- Task to complete
Leave out every picture, and restate word for word only the lines from the one containing "This screenshot has height=448, width=489." through the end of the material.
╔══
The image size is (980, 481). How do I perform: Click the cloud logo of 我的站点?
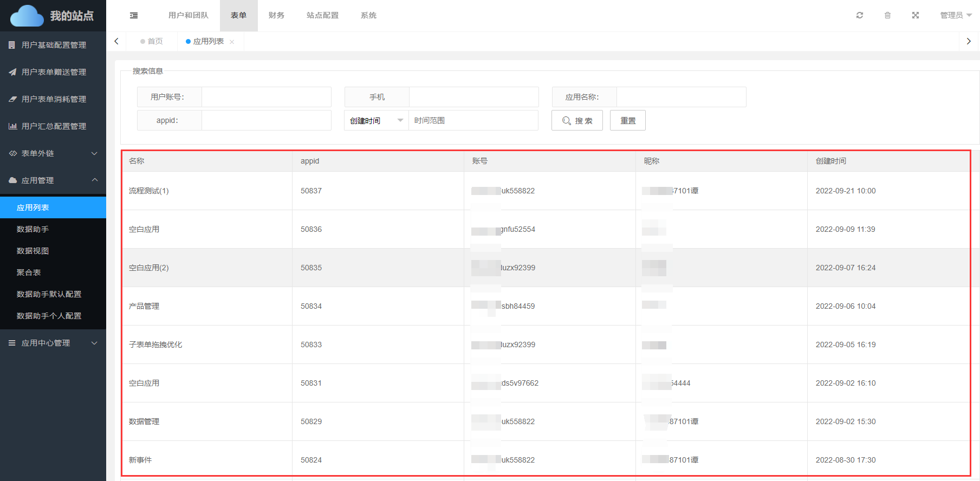[x=27, y=16]
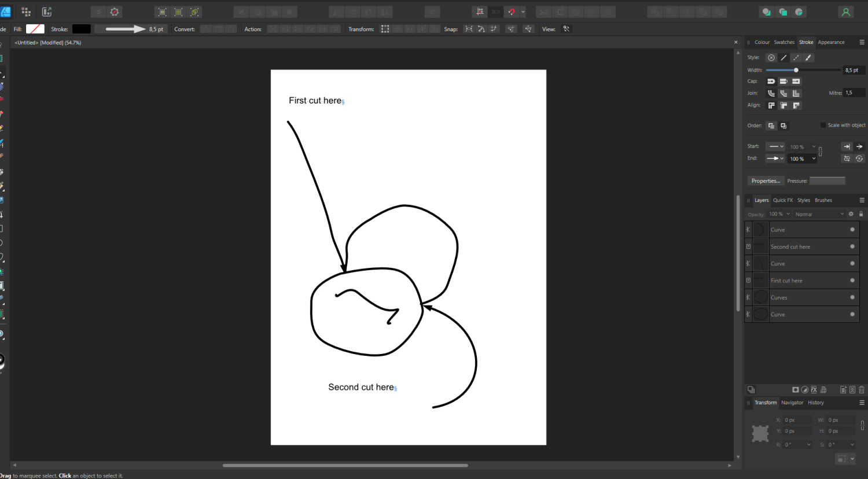Viewport: 868px width, 479px height.
Task: Switch to the Swatches tab
Action: point(784,42)
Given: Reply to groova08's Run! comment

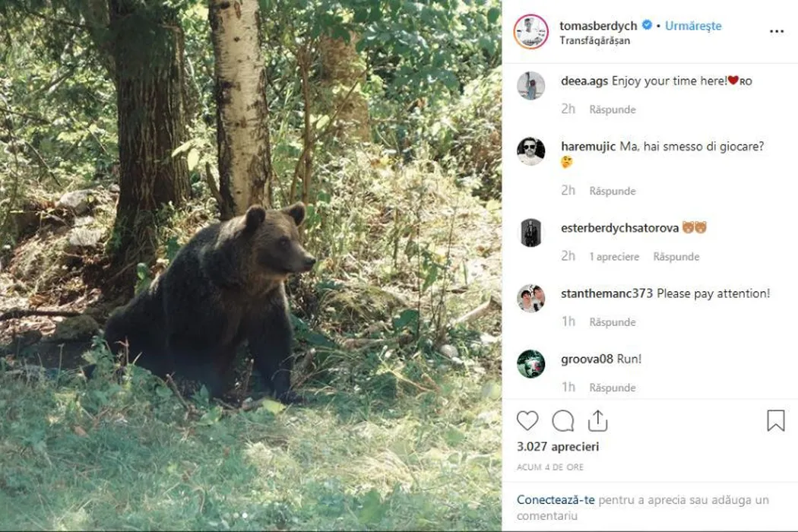Looking at the screenshot, I should 612,388.
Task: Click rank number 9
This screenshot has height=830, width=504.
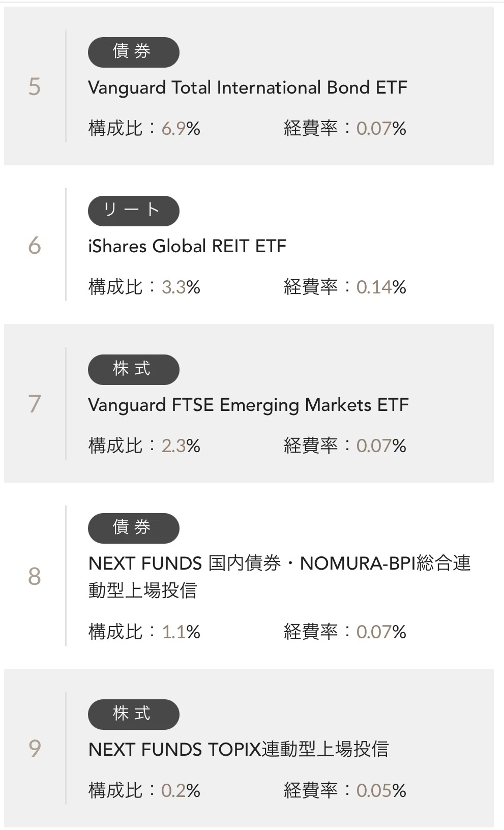Action: pyautogui.click(x=34, y=748)
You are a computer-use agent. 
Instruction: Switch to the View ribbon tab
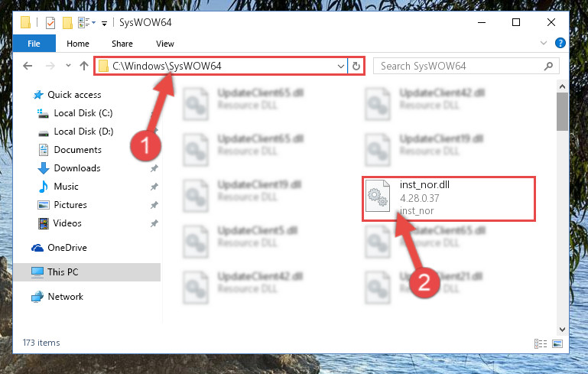pyautogui.click(x=165, y=44)
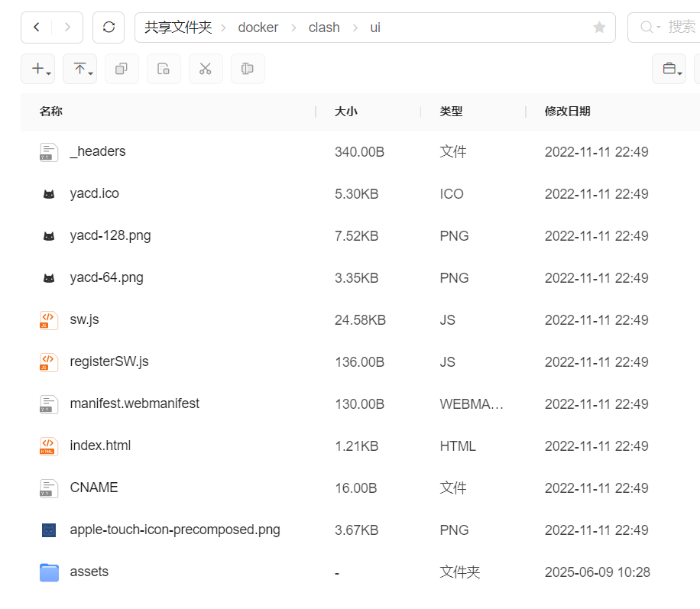Go to clash in breadcrumb path
The image size is (700, 609).
(x=324, y=28)
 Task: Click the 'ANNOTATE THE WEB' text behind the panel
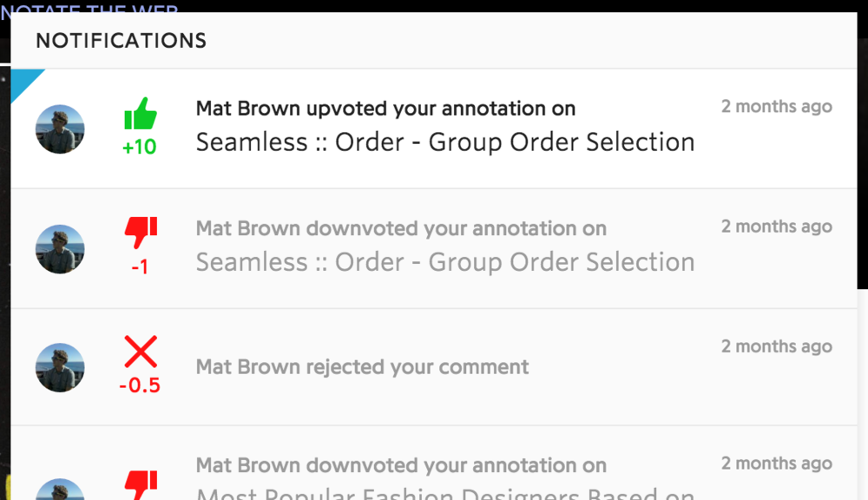(x=89, y=7)
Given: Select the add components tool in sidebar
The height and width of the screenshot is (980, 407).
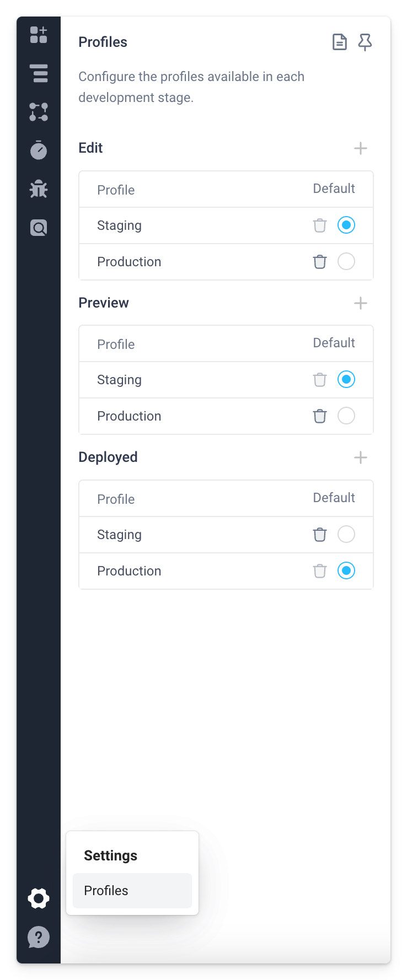Looking at the screenshot, I should point(38,35).
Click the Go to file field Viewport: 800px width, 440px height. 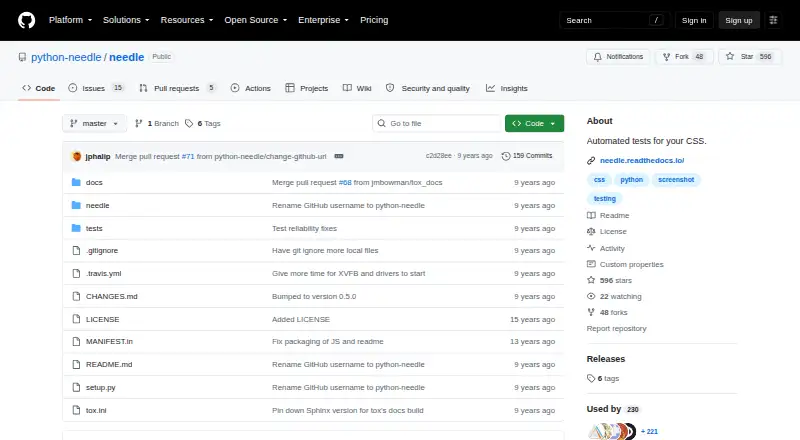437,124
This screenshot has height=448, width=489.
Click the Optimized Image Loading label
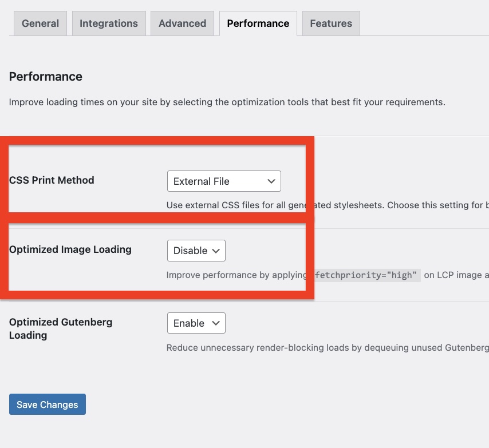70,249
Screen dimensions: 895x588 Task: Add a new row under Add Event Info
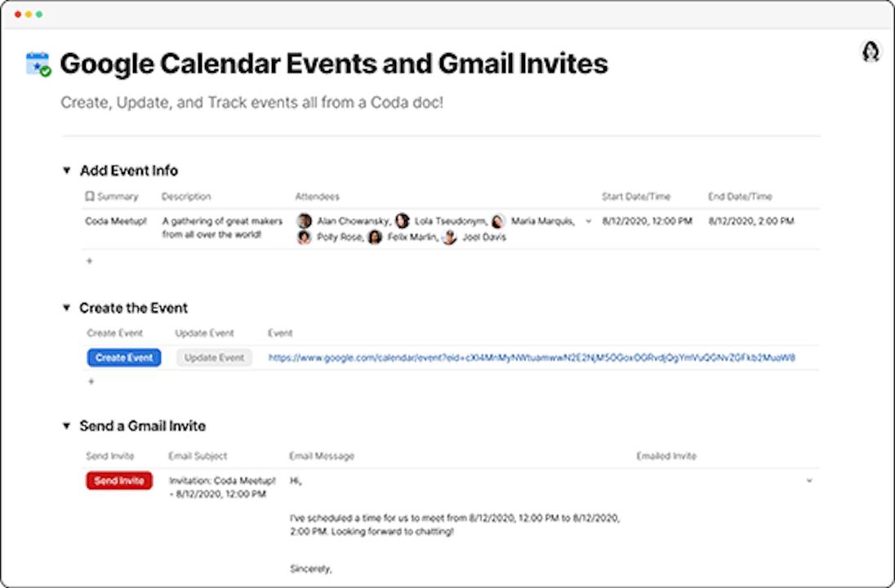(x=90, y=261)
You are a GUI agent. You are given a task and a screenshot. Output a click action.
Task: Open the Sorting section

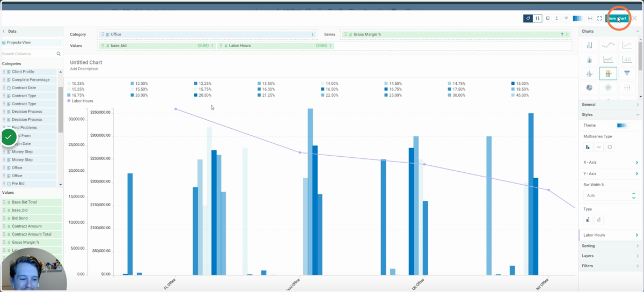pos(611,246)
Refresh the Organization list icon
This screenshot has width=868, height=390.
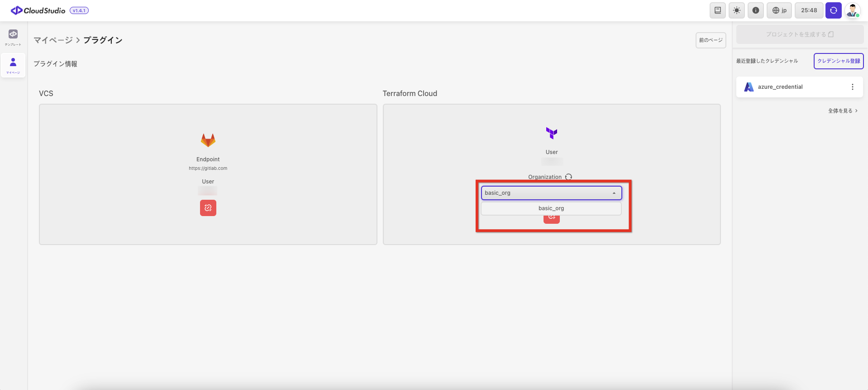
╚══
- Answer area
This screenshot has height=448, width=489.
Click the Optimized Image Loading label
70,249
Screen dimensions: 895x588 Task: Add a new row under Add Event Info
(x=90, y=261)
You are a GUI agent. You are given a task and a screenshot. Output a click action.
Task: Open the Sorting section

pos(611,246)
Refresh the Organization list icon
This screenshot has width=868, height=390.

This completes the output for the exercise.